Yesterday Facebook announced the launch of its newest don't-call-it-email service, Facebook Messages, and I speculated that this is a move designed to capture more (a lot more) of the valuable online display ad market.
There's two big questions to ask about the new Messenger. One, how does Facebook make money? Two, how does Messenger help them make more? And (ok, there's three really) how does this particular move by Facebook fit into their broader commercial strategy?
Facebook - share of the online display advertising market
Facebook is on track this year to make $1.1bn, primarily from display advertising. This number has been confirmed by Mark Z as "not so far off in either direction that it's causing us any pain", and unlike last year's industry estimates the business feels no need to correct it; it is consistent with a well-known and consistently accurate investment model built by Yahoo in 2006 to support an acquisition approach; and it is consistent with the CPM display ad rates Facebook is believed to command and their share of both the US and UK markets (the two most valuable in the world). For now, it's reasonable to just call that number true as a working hypothesis.
UK online display advertising is worth about £800m/$1.2bn pa (or about 20% of a total £4bn/$6.5bn online ad market); US online display advertising is worth about $8.5bn pa (36% of a $25bn online ad market). Facebook is now the largest single provider of display ad inventory in both markets. In the US it accounts for 23.1% of impressions; in the UK 31%. However, this doesn't equate to a similar percentage of revenues in either market - if it did, Facebook would be looking at 2010 revenues not of $1.1bn but between $2bn and $2.5bn. There's a big disconnect that Facebook has to resolve if it's to extract full value from its current inventory leadership.
Valuing online ad inventory by category
Different types of inventory command very different prices from advertisers, and those prices depend on multiple factors. Publisher-sold inventory tends to command a higher price than "remnant" inventory sold by ad-networks (in the UK the split of publisher to network is about 60/40, but that ratio has been moving in favour of networks for the last ten years). Inventory sold against premium content (newspapers, finance, tech, travel) is relatively expensive. Inventory that is behaviourally targeted, tracking people as they research specific buying decisions, is expensive too. (According to one study it's an uplift of about two and a half times.) Inventory on social networks is far less expensive, partly because the supply is so enormous and has grown so quickly, partly because advertisers fear the quality and propriety of (user-generated) content they'll appear against, partly because much of it is untargeted.
Competing with Yahoo, MSN, AOL
This has two implications for Facebook's commercial ambitions, and those of its main online display rivals at AOL, Yahoo and MSN.

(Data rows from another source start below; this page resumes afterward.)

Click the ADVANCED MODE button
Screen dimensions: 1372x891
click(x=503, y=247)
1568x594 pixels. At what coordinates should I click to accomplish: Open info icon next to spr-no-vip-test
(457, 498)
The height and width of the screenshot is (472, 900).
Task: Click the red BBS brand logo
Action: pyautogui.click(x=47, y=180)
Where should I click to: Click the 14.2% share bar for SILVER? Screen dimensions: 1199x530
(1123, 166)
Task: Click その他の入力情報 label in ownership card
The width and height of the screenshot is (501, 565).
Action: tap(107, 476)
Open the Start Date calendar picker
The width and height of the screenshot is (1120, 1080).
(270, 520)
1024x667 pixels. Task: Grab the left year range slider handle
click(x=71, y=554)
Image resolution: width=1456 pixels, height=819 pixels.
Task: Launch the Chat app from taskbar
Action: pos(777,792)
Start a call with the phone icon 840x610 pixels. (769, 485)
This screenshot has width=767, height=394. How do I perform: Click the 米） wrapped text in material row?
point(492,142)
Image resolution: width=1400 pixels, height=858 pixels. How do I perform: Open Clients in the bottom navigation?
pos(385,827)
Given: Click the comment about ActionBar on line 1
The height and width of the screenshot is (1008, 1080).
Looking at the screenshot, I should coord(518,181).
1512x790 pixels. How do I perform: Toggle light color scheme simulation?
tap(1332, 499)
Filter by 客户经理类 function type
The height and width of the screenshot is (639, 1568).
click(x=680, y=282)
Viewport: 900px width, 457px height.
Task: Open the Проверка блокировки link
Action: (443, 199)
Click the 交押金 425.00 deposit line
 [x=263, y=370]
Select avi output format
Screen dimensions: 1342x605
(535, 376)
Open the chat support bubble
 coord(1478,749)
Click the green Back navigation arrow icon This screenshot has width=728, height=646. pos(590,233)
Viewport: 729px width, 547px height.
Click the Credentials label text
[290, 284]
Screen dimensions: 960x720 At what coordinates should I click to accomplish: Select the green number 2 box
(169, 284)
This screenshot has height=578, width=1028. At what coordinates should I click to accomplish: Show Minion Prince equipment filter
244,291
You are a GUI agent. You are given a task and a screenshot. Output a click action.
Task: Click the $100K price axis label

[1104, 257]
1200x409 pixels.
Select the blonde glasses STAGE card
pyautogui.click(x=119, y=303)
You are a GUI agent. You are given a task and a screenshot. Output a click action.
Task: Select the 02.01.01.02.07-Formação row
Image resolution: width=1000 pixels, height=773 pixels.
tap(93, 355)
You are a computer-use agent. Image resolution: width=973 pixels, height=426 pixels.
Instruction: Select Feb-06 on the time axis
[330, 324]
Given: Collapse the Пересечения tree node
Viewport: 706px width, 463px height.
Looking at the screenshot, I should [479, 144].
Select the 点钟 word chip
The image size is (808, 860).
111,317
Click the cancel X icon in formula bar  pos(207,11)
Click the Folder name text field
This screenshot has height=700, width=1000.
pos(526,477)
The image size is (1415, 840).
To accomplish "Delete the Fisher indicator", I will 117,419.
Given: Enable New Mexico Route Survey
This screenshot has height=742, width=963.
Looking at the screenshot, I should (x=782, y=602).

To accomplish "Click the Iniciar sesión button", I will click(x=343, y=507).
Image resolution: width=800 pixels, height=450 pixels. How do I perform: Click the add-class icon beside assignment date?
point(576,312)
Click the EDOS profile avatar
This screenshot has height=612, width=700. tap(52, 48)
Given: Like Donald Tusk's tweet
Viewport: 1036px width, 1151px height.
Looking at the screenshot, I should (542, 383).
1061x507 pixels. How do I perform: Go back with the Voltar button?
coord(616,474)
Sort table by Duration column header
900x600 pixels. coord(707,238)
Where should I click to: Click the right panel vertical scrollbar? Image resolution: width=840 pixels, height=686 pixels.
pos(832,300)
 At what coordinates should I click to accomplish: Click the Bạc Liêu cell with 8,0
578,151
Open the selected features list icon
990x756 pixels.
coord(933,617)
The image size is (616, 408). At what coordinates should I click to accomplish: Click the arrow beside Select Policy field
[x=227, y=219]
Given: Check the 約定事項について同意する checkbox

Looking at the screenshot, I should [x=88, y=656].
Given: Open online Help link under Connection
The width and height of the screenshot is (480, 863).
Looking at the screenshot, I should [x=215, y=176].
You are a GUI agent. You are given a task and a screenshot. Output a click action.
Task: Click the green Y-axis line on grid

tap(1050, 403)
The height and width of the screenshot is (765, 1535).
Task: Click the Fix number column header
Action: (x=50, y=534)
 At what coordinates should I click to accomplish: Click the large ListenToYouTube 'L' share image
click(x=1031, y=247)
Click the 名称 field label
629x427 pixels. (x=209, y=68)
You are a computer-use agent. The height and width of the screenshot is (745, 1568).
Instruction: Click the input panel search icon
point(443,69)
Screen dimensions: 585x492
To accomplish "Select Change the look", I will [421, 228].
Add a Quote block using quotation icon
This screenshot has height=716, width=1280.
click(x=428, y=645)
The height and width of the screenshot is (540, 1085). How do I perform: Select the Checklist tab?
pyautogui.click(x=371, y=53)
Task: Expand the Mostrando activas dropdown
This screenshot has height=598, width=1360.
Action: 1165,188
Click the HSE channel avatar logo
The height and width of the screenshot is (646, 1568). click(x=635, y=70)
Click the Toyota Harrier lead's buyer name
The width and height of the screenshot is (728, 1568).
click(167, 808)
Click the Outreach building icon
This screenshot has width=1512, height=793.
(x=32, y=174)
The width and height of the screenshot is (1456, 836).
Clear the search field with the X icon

First, because its entire offering is in the social network category and therefore commands about the same effective CPM as untargeted network inventory, Facebook achieves an eCPM between half a dollar and a dollar, vs a whole Internet average of $2.52, an average for portals of $2.60, email of $0.94 and premium/professional content such as newspapers of $7. With 20%-30% of online display ad inventory Facebook is still only capturing 10% of online display ad revenues.
Second, the reality of selling online display advertising is that it involves managing relationships with quite a small number of buying points - a handful of large media-buying agencies that represent the major advertisers. (In the UK and the US, the top ten display advertisers account for about 10% of all spending.) It is far easier, and arguably more effective, for those buying points to leverage their own scale and negotiate with the top three or four portal/networks - that is, Yahoo, MSN, AOL - who can all offer ad inventory against the desired combination of premium content, cheap network space and behavioural targeting than it is for those buying points to shop around every time they want to book a new campaign.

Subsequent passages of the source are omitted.